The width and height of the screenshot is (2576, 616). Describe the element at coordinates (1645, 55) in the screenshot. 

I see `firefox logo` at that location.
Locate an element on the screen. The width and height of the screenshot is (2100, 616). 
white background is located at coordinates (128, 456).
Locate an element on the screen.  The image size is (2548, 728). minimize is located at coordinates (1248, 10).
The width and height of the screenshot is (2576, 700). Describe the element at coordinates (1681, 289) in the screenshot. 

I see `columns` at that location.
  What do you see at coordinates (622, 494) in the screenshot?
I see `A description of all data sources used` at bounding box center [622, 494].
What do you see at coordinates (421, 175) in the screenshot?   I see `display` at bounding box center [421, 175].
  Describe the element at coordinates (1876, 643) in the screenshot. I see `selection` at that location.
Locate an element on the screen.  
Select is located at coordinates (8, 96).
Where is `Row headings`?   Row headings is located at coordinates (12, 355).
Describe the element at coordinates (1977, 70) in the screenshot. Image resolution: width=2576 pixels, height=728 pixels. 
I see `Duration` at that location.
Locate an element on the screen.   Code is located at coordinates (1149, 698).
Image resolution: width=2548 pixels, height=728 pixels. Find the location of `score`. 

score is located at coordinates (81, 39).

**Aim of the exercise**.
Retype every one of the lines above word for word, keeping all punctuation, spacing, and line breaks unchanged.

**Result for this exercise**.
The width and height of the screenshot is (2576, 616). Describe the element at coordinates (1645, 55) in the screenshot. 

I see `firefox logo` at that location.
Locate an element on the screen. The width and height of the screenshot is (2100, 616). 
white background is located at coordinates (128, 456).
Locate an element on the screen.  The image size is (2548, 728). minimize is located at coordinates (1248, 10).
The width and height of the screenshot is (2576, 700). Describe the element at coordinates (1681, 289) in the screenshot. 

I see `columns` at that location.
  What do you see at coordinates (622, 494) in the screenshot?
I see `A description of all data sources used` at bounding box center [622, 494].
What do you see at coordinates (421, 175) in the screenshot?   I see `display` at bounding box center [421, 175].
  Describe the element at coordinates (1876, 643) in the screenshot. I see `selection` at that location.
Locate an element on the screen.  
Select is located at coordinates (8, 96).
Where is `Row headings`?   Row headings is located at coordinates (12, 355).
Describe the element at coordinates (1977, 70) in the screenshot. Image resolution: width=2576 pixels, height=728 pixels. 
I see `Duration` at that location.
Locate an element on the screen.   Code is located at coordinates (1149, 698).
Image resolution: width=2548 pixels, height=728 pixels. Find the location of `score`. 

score is located at coordinates (81, 39).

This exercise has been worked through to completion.